Posted on 17/11/2017 by
Annabel Saavedra
  • The president of the Associació Celíacs de Catalunya assures that “a person is not coeliac for taste”, but “being coeliac is a way of life”
  • In addition, she warns “the shopping list of a coeliac comes out 300 percent more expensive than one of a costumer who tolerates gluten”

BY RAQUEL FERREÑO AND ANNABEL SAAVEDRA.–Are you a little coeliac or coeliac at all? Questions such as this one are often faced by people like Olga Cuesta, president of the Associació Celíacs de Catalunya and also coeliac herself, when she is going to eat at a restaurant. To which she responds: “Hey, are you a lot or a little pregnant? You are or you are not, right?”.

Every day are more people suffering from coeliac disease –it is estimated that almost 75,000 of people have it just in Catalonia–, and this has helped to make society aware of it, especially with children. However, there are still many myths and misinformation, which have become a fashion. Although the trivialisation of consumption of gluten free products has helped to normalize prices a little, incidents in restaurants, factories or schools, where the product is manufactured, have increased by 600 percent in the last three years, creating consumer doubts. Olga Cuesta answers to QHE questions about living a normal life without ingesting gluten.

QHE- What is a coeliac disease?

It is an inherited autoimmune disease that manifests itself with the intake of gluten.

QHE- What is gluten?

It is a vegetable protein found in different foods such as rye, barley, spelled, kamut®, triticale and in some varieties of oats.

QHE- What is the diagnostic process of the disease?

The tests are not overly complicated. An analysis confirmed with a biopsy and a doctor. The disease can show itself in different ways, which makes it confused with others issues such as migraines, for example.

QHE- In which ways does it manifest itself?

The most common symptoms are headaches, recurrent diarrhoea, weight loss, abdominal pain, bloated belly, depression, etc.

QHE- There are many products that have got the term "gluten free" in their labels. Are they 'safe' for a coeliac?

This terminology comes as a result of a European regulation that, of course, what it has done is to confuse the coeliac costumer. There is a difference between "low in gluten" and "suitable for coeliac". In the diet of a coeliac the food should contain at most 20 parts per million –20 mg/kg– of gluten; which is what the medical community considers an acceptable intake of the protein for coeliac. From the Association we reiterate that only products with a clear "gluten free" tag and "suitable for coeliac" has to be consumed.

QHE- But in addition to this difficulty in labelling, being coeliac is expensive.

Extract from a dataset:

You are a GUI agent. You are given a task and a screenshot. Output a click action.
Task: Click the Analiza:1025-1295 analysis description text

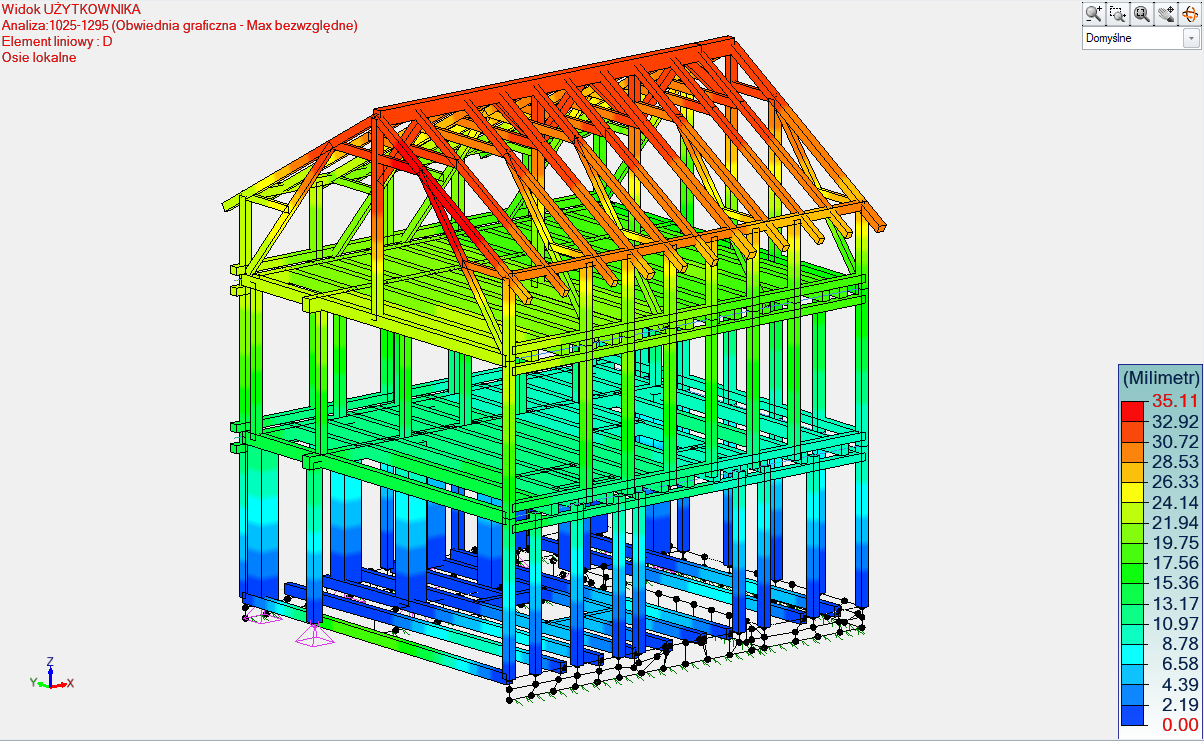point(179,25)
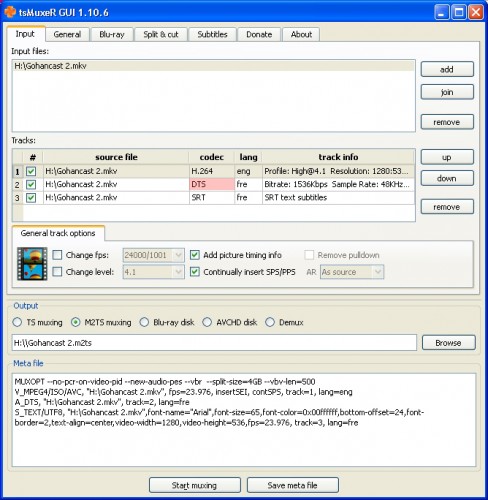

Exactly. The cost of the staple food differs from a coeliac to a non-coeliac in about 1,300 euros per year. The cost of the products is, therefore, 300 percent higher. We must clarify that the coeliac does not make a "gluten free" diet for pleasure. Eat products with gluten free ingredients are their medicine. In addition, from the Association we try to get all the possible agreements with food stores and also with the International Red Cross, to help and protect the coeliac families who, because of the economic crisis, have been punished.

QHE- Do you also have personal advice?

Yes, it is one of the most complete works done by the Associació Celíacs de Catalunya throughout the Catalan territory. We have specialists who listen and help our associates at different stages of the process, especially when the person has just been diagnosed and feels alone. We also offer training courses through agreements. In this way, food stores, for example, know how to identify a gluten free product, how to manage it, how to offer it, how to cook it and can give that information to all families that need it.

QHE- Tell us about your experience with coeliac disease.

My experience starts with my daughter, not with me. She was diagnosed with coeliac disease at the age of two. She was a very irritable baby and everything came from her temper. She is currently a 14 years old teenager and does not have any problem with the disease. In fact, her taste and knowledge of food has always been "gluten free" because she has not tried anything else.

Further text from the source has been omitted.